Niespełna miesiąc później środowiskiem wstrząsnęła decyzja Międzynarodowej Federacji Piłki Ręcznej (IHF) - Niemcy zagrają na mundialu zamiast Australii. IHF tłumaczyła, że Oceania formalnie nie należy do światowej federacji, a więc jej przedstawiciel nie może wystąpić w mistrzostwach. I dała dziką kartę Niemcom.

Mało tego, okazało się, że taki scenariusz rozważano jeszcze przed meczami z Polską. Ujawniła to stacja ARD, a trener Polaków Michael Biegler potwierdzał to niemieckim mediom. IHF dostało się ze wszystkich stron, ale decyzji nie zmieniła. I nie brakuje też głosów, że dobrze zrobiono.

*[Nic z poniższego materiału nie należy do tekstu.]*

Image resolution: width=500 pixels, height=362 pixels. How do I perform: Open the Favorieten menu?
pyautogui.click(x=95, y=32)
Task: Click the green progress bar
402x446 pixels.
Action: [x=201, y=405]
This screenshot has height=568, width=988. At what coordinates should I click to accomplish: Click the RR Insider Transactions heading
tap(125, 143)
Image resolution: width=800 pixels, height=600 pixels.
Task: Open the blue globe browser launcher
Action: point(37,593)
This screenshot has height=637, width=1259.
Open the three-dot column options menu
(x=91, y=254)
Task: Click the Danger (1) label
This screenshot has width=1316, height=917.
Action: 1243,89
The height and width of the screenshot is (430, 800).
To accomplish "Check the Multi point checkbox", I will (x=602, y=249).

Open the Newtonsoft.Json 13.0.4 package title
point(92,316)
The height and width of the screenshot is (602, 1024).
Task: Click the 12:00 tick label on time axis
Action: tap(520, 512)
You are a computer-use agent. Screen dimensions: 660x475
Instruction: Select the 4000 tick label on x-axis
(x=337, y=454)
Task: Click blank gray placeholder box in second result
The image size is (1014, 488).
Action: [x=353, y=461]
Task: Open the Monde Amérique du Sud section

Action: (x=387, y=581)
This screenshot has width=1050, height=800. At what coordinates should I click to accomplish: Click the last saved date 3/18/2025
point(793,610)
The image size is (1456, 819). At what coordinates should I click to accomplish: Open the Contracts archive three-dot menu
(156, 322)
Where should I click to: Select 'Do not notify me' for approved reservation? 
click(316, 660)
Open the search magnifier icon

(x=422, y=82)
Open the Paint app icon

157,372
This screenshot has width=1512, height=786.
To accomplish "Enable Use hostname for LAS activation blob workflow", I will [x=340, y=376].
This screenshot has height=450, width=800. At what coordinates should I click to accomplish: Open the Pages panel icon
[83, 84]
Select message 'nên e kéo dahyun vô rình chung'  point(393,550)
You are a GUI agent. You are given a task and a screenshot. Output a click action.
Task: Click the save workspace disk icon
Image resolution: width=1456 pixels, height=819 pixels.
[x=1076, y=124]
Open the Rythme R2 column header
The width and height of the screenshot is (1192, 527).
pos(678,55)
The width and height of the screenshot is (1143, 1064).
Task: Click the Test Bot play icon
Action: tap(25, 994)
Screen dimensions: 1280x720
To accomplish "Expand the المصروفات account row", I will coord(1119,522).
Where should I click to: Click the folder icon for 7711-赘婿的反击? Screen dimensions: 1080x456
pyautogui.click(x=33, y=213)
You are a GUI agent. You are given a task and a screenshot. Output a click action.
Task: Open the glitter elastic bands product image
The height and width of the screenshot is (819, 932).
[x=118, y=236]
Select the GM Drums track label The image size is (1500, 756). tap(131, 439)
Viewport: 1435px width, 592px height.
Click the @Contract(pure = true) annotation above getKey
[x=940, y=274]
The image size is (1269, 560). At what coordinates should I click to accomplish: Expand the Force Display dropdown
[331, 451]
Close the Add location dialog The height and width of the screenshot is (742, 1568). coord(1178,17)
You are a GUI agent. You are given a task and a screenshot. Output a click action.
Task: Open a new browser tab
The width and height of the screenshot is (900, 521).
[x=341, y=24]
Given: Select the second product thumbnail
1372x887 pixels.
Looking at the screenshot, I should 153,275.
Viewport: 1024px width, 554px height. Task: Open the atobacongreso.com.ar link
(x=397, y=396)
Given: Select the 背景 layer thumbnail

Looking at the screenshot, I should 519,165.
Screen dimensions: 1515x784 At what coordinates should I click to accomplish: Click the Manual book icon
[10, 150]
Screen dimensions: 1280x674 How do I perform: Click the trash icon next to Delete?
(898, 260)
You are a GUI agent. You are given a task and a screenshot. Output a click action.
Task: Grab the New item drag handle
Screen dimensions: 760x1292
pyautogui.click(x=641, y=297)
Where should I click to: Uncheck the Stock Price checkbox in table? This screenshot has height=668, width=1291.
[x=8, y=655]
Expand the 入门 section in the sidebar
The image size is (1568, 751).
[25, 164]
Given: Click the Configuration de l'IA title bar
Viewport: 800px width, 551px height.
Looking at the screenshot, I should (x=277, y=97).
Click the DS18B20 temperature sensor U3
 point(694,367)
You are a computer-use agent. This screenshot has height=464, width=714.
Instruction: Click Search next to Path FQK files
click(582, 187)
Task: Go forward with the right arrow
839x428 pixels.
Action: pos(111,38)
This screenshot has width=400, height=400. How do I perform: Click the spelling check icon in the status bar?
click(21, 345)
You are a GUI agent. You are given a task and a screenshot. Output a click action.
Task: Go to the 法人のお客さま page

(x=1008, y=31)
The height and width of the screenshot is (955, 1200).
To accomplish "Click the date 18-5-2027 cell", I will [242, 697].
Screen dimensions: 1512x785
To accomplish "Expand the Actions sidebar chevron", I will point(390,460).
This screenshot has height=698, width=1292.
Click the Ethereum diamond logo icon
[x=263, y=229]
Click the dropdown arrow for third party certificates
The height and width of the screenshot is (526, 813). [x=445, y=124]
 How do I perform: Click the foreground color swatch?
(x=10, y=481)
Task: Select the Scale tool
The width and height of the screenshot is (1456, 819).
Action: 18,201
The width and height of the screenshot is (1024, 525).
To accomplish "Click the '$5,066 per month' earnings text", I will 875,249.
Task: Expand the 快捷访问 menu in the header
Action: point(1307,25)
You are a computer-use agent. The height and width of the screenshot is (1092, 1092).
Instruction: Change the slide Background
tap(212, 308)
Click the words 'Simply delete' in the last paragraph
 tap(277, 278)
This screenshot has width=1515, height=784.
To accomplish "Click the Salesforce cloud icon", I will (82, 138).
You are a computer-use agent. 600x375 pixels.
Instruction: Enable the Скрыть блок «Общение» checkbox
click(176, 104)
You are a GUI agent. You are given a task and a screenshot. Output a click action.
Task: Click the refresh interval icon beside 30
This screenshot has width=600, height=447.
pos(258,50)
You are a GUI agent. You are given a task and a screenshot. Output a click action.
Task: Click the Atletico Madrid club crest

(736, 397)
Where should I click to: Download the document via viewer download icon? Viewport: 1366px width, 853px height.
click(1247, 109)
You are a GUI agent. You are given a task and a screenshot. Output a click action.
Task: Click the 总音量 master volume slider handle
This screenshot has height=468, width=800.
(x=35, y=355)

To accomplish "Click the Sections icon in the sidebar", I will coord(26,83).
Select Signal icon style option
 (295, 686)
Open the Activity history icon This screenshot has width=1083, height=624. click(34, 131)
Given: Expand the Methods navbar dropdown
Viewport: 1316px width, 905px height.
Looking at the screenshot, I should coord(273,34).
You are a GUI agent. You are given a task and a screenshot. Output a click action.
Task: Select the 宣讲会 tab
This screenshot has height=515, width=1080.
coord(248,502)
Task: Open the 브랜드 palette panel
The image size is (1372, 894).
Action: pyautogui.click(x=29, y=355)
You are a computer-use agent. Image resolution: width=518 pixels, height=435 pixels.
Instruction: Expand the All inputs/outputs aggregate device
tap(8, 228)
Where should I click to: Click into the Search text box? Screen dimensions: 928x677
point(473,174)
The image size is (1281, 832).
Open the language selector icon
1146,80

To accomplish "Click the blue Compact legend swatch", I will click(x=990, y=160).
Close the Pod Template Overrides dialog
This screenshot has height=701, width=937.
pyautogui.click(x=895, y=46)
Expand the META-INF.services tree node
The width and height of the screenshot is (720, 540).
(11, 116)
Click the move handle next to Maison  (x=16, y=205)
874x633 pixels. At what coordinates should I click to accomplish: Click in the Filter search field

Bo przecież Bundesliga to najsilniejsza liga świata, wielkie zainteresowanie kibiców, mediów, a więc i wielkie pieniądze.

W lipcu losowanie przydzieliło Niemców do "polskiej" grupy D. Rozstawieni byli z szóstego, najsłabszego koszyka, bo przecież miała być w nim Australia. - Byłby lajtowy mecz na inaugurację, a tak trzeba się mocniej skoncentrować, bo z Niemcami będzie ciężko - mówił "Wyborczej" Artur Siódmiak, srebrny i brązowy medalista mistrzostw świata z ekipy Orłów Wenty.

Co do tego nikt nie ma wątpliwości, że biało-czerwonych na otwarcie mundialu czeka bardzo ciężka przeprawa. I bardzo ważna. By myśleć o dobrym miejscu w Katarze, nie wystarczy wyjść z grupy, trzeba z niej wyjść z jak najlepszej pozycji. Faworytem grupy D są Duńczycy, można się spodziewać, że o drugie miejsce Polska będzie walczyć z Niemcami i Rosją.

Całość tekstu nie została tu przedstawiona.